* WHAT NEEDS TO BE DONE
All entries below must be reproduced without a single change.

**** RECORDED DATA ****

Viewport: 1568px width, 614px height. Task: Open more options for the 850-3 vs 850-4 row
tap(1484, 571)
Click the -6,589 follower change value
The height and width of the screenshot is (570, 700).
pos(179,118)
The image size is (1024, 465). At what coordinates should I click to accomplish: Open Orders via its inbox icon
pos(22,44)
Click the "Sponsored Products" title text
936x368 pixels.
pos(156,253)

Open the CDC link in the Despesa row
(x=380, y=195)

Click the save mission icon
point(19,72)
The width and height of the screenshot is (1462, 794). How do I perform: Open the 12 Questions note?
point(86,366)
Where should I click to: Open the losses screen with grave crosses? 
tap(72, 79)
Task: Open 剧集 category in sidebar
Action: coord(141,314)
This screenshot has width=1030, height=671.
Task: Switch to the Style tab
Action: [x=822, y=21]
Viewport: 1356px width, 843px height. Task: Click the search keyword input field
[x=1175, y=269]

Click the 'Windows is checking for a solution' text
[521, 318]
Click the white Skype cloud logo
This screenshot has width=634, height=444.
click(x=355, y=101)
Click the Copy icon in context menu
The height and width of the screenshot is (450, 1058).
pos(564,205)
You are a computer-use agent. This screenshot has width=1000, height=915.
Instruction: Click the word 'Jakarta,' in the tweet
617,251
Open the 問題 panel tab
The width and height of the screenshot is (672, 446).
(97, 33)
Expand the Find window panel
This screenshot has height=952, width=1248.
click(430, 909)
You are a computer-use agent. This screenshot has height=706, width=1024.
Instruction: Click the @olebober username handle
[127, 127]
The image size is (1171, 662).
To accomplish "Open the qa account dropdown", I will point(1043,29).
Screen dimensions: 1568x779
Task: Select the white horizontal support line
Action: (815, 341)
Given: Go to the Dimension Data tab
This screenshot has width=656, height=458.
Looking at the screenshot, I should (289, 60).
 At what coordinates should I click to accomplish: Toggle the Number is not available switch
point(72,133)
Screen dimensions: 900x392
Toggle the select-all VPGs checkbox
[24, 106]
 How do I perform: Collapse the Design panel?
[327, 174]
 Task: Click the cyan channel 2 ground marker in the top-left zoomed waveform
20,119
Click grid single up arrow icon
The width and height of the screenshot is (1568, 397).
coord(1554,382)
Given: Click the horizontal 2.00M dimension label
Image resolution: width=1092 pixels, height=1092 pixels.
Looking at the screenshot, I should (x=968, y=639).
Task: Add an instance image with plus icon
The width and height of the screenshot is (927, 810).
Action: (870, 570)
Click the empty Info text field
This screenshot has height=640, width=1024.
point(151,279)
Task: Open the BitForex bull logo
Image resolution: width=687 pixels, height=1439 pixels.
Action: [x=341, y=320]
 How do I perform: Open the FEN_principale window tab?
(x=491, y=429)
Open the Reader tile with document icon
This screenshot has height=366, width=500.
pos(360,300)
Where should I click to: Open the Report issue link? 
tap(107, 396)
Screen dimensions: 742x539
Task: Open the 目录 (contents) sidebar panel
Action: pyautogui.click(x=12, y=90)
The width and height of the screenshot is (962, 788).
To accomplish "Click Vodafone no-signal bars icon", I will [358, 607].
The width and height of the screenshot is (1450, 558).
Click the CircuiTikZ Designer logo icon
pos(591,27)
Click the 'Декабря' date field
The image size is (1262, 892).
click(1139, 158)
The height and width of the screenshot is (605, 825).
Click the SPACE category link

****

* EXPECTED OUTPUT
Viewport: 1568px width, 614px height. Task: Open more options for the 850-3 vs 850-4 row
tap(1484, 571)
Click the -6,589 follower change value
The height and width of the screenshot is (570, 700).
pos(179,118)
The image size is (1024, 465). At what coordinates should I click to accomplish: Open Orders via its inbox icon
pos(22,44)
Click the "Sponsored Products" title text
936x368 pixels.
pos(156,253)

Open the CDC link in the Despesa row
(x=380, y=195)

Click the save mission icon
point(19,72)
The width and height of the screenshot is (1462, 794). How do I perform: Open the 12 Questions note?
point(86,366)
Where should I click to: Open the losses screen with grave crosses? 
tap(72, 79)
Task: Open 剧集 category in sidebar
Action: coord(141,314)
This screenshot has width=1030, height=671.
Task: Switch to the Style tab
Action: [x=822, y=21]
Viewport: 1356px width, 843px height. Task: Click the search keyword input field
[x=1175, y=269]

Click the 'Windows is checking for a solution' text
[521, 318]
Click the white Skype cloud logo
This screenshot has width=634, height=444.
click(x=355, y=101)
Click the Copy icon in context menu
The height and width of the screenshot is (450, 1058).
pos(564,205)
You are a computer-use agent. This screenshot has width=1000, height=915.
Instruction: Click the word 'Jakarta,' in the tweet
617,251
Open the 問題 panel tab
The width and height of the screenshot is (672, 446).
(97, 33)
Expand the Find window panel
This screenshot has height=952, width=1248.
click(430, 909)
You are a computer-use agent. This screenshot has height=706, width=1024.
Instruction: Click the @olebober username handle
[127, 127]
The image size is (1171, 662).
To accomplish "Open the qa account dropdown", I will point(1043,29).
Screen dimensions: 1568x779
Task: Select the white horizontal support line
Action: (815, 341)
Given: Go to the Dimension Data tab
This screenshot has width=656, height=458.
Looking at the screenshot, I should (289, 60).
 At what coordinates should I click to accomplish: Toggle the Number is not available switch
point(72,133)
Screen dimensions: 900x392
Toggle the select-all VPGs checkbox
[24, 106]
 How do I perform: Collapse the Design panel?
[327, 174]
 Task: Click the cyan channel 2 ground marker in the top-left zoomed waveform
20,119
Click grid single up arrow icon
The width and height of the screenshot is (1568, 397).
coord(1554,382)
Given: Click the horizontal 2.00M dimension label
Image resolution: width=1092 pixels, height=1092 pixels.
Looking at the screenshot, I should (x=968, y=639).
Task: Add an instance image with plus icon
The width and height of the screenshot is (927, 810).
Action: (870, 570)
Click the empty Info text field
This screenshot has height=640, width=1024.
point(151,279)
Task: Open the BitForex bull logo
Image resolution: width=687 pixels, height=1439 pixels.
Action: [x=341, y=320]
 How do I perform: Open the FEN_principale window tab?
(x=491, y=429)
Open the Reader tile with document icon
This screenshot has height=366, width=500.
pos(360,300)
Where should I click to: Open the Report issue link? 
tap(107, 396)
Screen dimensions: 742x539
Task: Open the 目录 (contents) sidebar panel
Action: pyautogui.click(x=12, y=90)
The width and height of the screenshot is (962, 788).
To accomplish "Click Vodafone no-signal bars icon", I will [358, 607].
The width and height of the screenshot is (1450, 558).
Click the CircuiTikZ Designer logo icon
pos(591,27)
Click the 'Декабря' date field
The image size is (1262, 892).
click(1139, 158)
The height and width of the screenshot is (605, 825).
Click the SPACE category link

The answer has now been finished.